The Delaware Supreme Court on Friday reinstated Elon Musk’s 2018 Tesla compensation package—now valued at a casual $139 billion. What was once deemed “unfathomable” by a lower court is now officially fathomable again, leaving Musk feeling thoroughly vindicated.
Musk’s victory means his ownership stake could jump from around 12% to over 18%, giving him swifter voting power at a company already juggling electric cars, robots, and space dreams. Analysts note this accelerates his control, especially handy since he’s busy running SpaceX and xAI too.
Tesla avoids a potential multi-billion-dollar accounting headache from replacing the award, keeping profits looking a tad healthier. Shares ticked up modestly in after-hours trading, as if the market shrugged and said, “Well, that was expected.”
Delaware’s reputation as the go-to state for corporations takes another gentle bruise, though it remains the popular choice despite a few high-profile exits.
The saga began in 2018 when Tesla shareholders first approved a performance-based plan granting Musk options on about 304 million shares—if the company hit ambitious milestones.
Tesla did hit those marks, turning a struggling automaker into a powerhouse worth trillions at peaks.
Yet Musk couldn’t cash in, thanks to a lawsuit from shareholder Richard Tornetta, who owned exactly nine shares—enough, apparently, to spark a courtroom epic.
In 2024, Chancellor Kathaleen McCormick ruled the board was too cozy with Musk and disclosures fell short, voiding the deal entirely.
Musk, not one to quietly accept defeat, rallied shareholders for a re-vote while blasting Delaware’s courts as unfriendly to bold founders.
Companies like Dropbox and Coinbase took note, packing their legal bags for Texas or Nevada.

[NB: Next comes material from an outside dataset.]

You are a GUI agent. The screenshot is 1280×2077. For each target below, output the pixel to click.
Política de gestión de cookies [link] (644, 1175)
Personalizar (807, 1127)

Shareholders reaffirmed the package overwhelmingly, but the lower court held firm.
Enter the Supreme Court, which in a unanimous 49-page opinion declared total cancellation too harsh.

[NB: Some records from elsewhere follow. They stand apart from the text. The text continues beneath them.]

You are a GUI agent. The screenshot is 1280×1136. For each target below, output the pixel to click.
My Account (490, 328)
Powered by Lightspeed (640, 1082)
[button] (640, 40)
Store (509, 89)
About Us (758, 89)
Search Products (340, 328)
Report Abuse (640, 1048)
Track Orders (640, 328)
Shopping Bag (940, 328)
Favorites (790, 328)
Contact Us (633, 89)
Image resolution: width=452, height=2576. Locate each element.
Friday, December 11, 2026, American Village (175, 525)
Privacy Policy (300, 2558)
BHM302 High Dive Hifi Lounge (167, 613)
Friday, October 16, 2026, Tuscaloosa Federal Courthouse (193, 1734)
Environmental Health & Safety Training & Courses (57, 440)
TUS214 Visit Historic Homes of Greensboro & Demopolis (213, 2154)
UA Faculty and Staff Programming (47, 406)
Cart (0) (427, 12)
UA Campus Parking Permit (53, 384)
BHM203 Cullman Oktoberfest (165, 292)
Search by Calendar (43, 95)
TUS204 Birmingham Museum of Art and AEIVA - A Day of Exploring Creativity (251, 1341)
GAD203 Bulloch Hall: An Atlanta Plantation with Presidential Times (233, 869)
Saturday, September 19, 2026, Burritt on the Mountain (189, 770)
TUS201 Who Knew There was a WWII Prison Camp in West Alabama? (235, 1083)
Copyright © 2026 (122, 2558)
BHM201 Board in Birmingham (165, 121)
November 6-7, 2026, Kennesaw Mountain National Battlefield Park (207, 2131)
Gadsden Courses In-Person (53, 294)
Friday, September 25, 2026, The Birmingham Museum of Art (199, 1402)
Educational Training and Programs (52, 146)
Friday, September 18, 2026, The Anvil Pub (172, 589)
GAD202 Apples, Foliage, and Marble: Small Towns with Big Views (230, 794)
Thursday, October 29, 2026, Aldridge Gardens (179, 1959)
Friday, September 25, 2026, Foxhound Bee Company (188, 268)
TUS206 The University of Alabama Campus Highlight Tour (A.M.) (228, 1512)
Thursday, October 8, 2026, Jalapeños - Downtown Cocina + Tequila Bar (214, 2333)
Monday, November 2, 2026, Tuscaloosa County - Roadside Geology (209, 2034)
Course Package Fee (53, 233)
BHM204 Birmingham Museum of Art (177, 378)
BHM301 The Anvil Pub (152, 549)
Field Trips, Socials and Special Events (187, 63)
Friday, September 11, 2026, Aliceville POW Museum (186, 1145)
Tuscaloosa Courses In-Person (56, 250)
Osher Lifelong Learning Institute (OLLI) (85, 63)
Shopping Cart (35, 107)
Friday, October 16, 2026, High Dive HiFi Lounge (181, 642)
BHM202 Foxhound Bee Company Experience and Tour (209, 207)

Leaving Musk unpaid for six years of steering Tesla to glory? Not equitable, the justices reasoned.
They reinstated the plan, awarding nominal damages elsewhere.

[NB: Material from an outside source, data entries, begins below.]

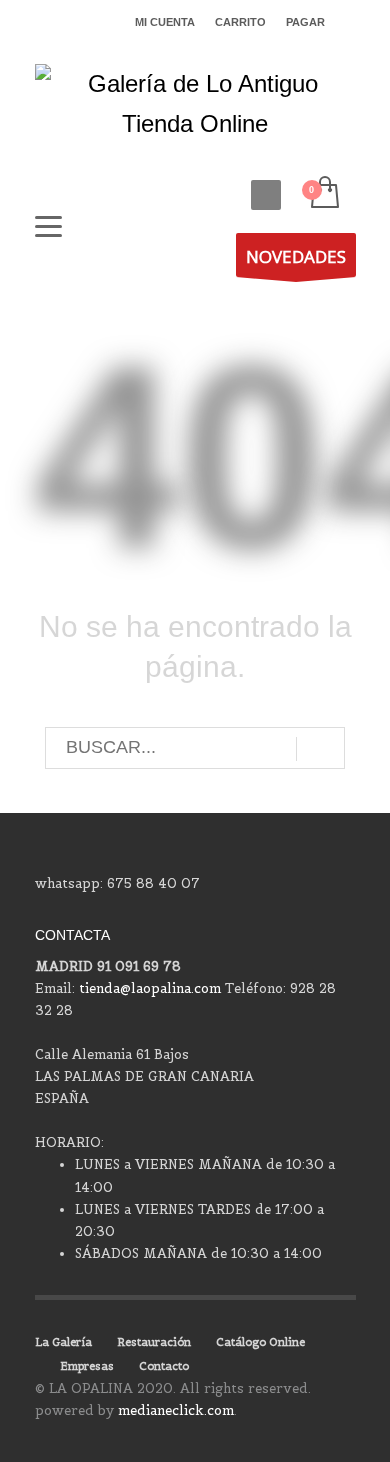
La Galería (63, 1342)
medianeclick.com (176, 1410)
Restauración (154, 1342)
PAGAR (305, 22)
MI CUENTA (165, 22)
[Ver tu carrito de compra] (323, 193)
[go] (320, 749)
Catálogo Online (260, 1342)
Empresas (87, 1366)
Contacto (164, 1366)
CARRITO (240, 22)
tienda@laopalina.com (150, 988)
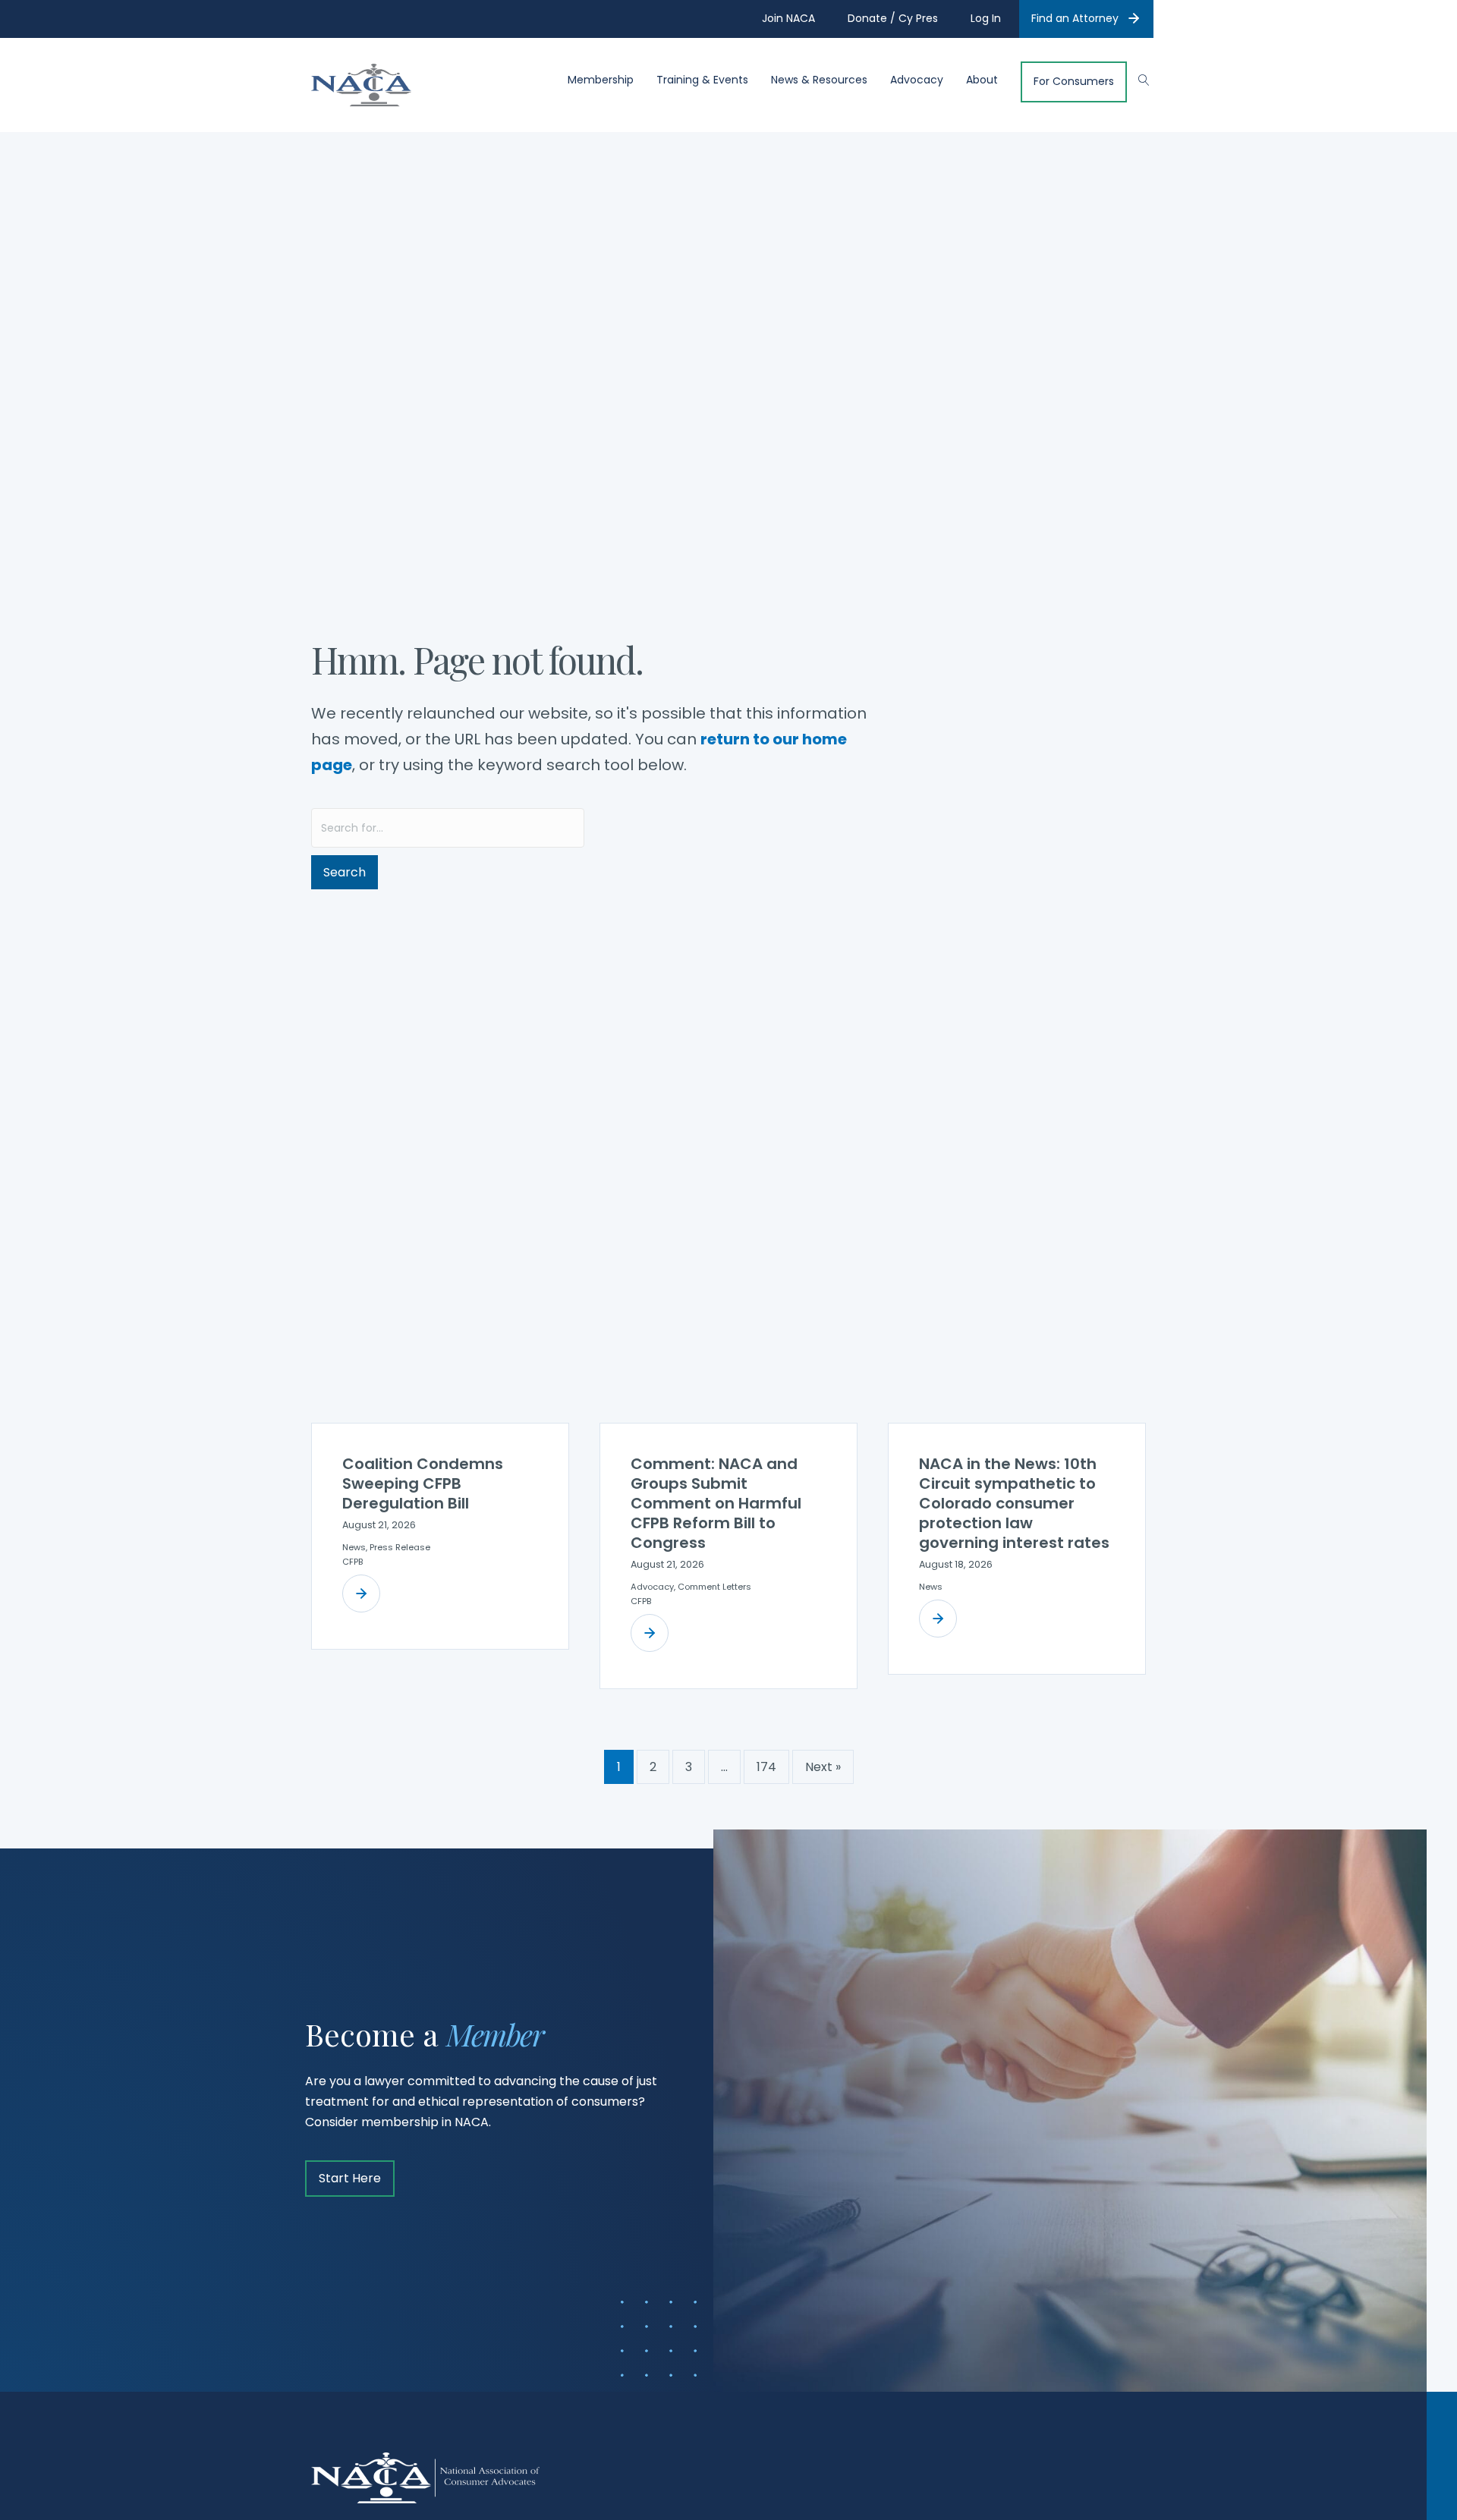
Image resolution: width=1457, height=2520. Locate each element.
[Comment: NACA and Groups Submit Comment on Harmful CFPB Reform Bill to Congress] (650, 1633)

Musk promptly posted “vindicated” on X, a understated celebration fitting for someone already the world’s richest.
Lawyers for the challengers, proud of their historic pushback, are mulling next moves.
Meanwhile, Tesla—now happily incorporated in Texas—has fortified against future suits by requiring challengers to own 3% of stock.
That’s about $30 billion worth, a threshold only Musk currently clears.
A clever safeguard, ensuring lone drummers with nine shares think twice.
This restores the largest CEO pay package ever, until November’s shareholder-approved newcomer potentially worth nearly $1 trillion if Tesla conquers even loftier goals.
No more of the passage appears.